Even if the country was impoverished during that time, everyone shared in that poverty. The problem with communism was that it was static and intolerant of dissent. This made the system incapable of reform. Any hint of reform was met with the black boot of repression. This rigidity led to a total collapse from which Bulgaria had yet to fully recover. It would take generations before the legacy of communism would finally fade. Its symbols had disappeared much faster. One of these was the red star of Sofia. For decades a five pointed red star crowned the pinnacle of the Communist Party Headquarters building.
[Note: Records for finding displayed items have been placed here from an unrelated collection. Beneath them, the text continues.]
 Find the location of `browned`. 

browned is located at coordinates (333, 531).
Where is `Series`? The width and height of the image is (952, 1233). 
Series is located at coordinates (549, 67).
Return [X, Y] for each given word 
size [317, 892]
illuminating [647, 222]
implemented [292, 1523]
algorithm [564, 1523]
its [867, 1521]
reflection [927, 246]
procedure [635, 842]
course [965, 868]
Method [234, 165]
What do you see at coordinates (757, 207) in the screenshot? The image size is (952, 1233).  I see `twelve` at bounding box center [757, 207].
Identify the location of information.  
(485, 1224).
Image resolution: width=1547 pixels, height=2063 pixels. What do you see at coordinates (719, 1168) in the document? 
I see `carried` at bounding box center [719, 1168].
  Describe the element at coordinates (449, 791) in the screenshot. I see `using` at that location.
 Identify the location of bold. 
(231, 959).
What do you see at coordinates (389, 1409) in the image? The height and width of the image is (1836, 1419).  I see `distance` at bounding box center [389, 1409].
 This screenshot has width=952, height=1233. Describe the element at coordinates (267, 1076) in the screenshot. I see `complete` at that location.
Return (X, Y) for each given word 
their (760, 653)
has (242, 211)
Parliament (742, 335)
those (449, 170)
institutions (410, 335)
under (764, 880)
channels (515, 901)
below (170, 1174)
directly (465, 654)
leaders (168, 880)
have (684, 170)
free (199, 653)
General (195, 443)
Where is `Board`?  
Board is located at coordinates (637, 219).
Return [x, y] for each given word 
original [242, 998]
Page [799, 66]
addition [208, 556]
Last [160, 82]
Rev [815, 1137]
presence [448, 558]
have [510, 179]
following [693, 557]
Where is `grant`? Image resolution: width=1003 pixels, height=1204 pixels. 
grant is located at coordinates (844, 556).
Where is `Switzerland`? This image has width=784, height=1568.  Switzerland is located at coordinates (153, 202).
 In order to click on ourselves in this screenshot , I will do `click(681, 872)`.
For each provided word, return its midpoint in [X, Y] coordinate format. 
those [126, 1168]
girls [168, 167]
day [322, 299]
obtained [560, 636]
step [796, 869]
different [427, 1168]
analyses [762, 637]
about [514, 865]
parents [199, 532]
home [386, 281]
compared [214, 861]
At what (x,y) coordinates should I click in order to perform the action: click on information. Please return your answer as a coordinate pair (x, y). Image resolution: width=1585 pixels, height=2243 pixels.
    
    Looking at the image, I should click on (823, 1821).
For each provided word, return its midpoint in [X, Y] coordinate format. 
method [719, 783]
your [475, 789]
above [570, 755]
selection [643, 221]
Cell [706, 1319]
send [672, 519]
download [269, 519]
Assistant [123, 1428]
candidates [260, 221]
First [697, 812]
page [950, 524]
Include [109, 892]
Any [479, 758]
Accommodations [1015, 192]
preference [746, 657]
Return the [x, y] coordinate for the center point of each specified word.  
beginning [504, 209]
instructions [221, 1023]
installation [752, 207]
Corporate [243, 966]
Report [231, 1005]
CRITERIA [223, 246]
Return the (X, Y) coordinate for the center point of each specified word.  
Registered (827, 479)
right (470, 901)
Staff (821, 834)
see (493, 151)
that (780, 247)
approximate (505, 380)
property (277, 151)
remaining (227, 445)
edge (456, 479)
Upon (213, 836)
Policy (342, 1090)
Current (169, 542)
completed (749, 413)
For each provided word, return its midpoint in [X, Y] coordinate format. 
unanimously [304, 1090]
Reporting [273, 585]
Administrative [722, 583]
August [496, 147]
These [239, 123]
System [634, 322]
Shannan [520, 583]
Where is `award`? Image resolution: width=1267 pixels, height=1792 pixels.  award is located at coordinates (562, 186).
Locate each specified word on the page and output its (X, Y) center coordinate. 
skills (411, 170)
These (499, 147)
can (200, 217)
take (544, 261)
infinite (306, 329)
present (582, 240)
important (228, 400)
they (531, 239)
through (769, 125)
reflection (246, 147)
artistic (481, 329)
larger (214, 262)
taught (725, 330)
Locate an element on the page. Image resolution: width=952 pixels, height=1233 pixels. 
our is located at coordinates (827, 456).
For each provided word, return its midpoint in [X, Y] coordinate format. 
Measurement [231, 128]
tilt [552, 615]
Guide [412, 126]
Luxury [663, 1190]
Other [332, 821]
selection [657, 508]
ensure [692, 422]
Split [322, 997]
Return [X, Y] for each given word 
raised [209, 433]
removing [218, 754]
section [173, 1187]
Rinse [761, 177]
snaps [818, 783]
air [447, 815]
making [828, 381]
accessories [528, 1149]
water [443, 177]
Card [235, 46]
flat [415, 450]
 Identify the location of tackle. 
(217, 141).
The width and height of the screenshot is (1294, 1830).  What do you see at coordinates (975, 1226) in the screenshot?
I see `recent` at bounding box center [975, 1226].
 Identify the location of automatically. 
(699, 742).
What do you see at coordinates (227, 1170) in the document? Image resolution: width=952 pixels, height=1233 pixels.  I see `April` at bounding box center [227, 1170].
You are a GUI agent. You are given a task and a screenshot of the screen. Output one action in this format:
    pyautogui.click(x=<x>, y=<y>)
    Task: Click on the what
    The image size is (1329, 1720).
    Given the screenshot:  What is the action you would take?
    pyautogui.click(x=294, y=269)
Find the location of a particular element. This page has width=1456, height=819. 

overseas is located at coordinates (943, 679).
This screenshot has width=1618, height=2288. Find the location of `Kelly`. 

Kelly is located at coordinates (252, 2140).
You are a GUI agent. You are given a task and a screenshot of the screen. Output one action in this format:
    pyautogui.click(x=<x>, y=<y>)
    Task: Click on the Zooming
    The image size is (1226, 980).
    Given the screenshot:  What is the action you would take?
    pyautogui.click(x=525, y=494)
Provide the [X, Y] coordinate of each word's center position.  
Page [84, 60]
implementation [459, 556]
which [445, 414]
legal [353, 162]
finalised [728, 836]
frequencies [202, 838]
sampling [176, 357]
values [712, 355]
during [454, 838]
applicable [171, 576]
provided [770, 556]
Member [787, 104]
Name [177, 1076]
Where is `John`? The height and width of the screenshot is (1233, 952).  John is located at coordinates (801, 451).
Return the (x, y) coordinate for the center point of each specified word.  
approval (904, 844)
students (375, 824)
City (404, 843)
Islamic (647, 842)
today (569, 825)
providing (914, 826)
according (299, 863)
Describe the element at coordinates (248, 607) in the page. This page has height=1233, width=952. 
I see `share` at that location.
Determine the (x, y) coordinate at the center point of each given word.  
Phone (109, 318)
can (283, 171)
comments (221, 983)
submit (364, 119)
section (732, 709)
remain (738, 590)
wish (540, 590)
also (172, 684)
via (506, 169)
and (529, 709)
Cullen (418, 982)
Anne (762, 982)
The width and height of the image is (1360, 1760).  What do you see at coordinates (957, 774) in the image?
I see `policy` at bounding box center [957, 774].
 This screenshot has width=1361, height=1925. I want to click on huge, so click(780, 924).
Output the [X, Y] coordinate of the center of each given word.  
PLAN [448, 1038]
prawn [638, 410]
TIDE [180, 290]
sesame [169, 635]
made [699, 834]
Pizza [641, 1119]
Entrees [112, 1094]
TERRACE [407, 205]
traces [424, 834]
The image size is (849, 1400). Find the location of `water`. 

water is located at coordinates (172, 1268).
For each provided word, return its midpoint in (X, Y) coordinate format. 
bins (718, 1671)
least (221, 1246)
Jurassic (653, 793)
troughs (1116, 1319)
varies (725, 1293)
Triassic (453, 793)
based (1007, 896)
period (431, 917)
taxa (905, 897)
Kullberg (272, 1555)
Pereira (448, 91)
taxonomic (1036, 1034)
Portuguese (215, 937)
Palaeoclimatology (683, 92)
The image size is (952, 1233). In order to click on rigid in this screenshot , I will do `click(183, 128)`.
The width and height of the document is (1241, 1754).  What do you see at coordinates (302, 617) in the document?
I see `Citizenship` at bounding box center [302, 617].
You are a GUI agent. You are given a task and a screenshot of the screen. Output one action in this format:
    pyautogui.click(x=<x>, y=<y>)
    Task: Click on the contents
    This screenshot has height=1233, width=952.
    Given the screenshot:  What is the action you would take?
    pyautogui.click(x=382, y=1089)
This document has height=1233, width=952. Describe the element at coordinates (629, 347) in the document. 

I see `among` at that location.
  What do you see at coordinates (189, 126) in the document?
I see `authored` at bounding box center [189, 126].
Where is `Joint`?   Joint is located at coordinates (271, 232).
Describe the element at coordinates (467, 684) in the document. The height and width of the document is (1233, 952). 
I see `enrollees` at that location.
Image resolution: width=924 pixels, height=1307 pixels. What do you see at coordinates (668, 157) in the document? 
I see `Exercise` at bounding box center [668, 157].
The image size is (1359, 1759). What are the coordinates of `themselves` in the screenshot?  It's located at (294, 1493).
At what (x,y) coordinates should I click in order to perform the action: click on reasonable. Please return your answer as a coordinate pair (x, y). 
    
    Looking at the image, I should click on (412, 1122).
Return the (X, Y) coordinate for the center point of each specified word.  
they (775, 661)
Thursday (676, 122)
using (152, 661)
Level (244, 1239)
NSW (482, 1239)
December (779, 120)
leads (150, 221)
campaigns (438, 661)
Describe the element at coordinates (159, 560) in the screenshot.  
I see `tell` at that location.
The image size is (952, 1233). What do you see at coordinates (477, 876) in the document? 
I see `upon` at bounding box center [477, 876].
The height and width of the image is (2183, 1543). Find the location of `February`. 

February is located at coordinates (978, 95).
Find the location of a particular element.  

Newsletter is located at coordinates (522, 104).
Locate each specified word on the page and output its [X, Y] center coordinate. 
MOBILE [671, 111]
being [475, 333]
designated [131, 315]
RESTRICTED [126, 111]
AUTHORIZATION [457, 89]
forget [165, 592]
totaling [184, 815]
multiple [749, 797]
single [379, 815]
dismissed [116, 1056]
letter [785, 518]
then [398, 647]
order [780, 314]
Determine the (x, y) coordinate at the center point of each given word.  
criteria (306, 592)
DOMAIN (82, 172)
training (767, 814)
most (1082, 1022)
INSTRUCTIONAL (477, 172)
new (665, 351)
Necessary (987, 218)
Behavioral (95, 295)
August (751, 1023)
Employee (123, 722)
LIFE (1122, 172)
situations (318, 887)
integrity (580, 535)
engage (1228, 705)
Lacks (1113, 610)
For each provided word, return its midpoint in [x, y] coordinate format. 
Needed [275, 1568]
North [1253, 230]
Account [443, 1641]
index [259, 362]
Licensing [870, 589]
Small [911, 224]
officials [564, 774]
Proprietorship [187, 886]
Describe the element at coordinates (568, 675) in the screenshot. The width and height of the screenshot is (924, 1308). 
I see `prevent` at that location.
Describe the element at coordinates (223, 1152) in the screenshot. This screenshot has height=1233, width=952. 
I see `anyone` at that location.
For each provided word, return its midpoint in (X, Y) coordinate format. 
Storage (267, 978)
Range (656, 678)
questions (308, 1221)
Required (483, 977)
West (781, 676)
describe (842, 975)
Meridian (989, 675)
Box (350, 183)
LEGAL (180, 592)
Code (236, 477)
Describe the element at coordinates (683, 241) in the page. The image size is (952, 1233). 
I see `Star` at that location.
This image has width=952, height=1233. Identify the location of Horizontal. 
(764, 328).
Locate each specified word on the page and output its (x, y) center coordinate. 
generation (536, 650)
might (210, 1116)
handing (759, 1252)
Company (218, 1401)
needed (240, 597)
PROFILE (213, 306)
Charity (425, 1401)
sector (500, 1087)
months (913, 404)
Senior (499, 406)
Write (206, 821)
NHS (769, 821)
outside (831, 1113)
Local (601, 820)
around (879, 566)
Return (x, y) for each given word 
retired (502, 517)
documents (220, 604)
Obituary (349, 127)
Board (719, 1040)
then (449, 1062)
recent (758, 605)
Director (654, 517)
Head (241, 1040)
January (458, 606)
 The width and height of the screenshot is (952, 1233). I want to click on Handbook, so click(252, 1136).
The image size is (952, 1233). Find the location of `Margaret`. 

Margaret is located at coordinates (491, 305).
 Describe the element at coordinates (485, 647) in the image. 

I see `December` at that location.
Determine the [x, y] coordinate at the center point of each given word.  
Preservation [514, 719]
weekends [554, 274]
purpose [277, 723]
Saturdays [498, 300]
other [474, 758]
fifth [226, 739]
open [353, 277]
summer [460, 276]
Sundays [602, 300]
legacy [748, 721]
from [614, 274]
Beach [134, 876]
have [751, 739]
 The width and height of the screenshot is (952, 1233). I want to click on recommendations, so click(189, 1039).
When it was finally taken down, this red star was left propped up against a wall in the courtyard of Sofia’s Central Bathhouse and that was where it had stayed.
The Star That No Longer Shines – A Symbolic Message
Boykan was proud to offer us a peek at the red star. Without his guidance, we would never have known that it was hidden in plain sight behind a fence. Looking at it, I was astounded by how fragile and nondescript it looked. This symbol of Soviet might, that Bulgarians had been forced to look up to for years, was now abandoned. It looked rather lonely and pathetic. A few months later, the red star would be removed from the courtyard. It was taken away to be displayed at the forthcoming Museum of Totalitarian Art. When I first heard this, I was saddened. I felt that the red star should have been left where we saw it. It was a stark illustration of just how far the Soviet empire had fallen. I could not thank Boykan enough for showing everyone the red star. Boykan was part of a new generation, pro-European, looking to the west. The generations that had grown up under communism were still struggling to make sense of this new world. The old stars from the east had fallen, including a large red five pointed star. It was tucked away behind a fence and propped up against a wall. Now it was history.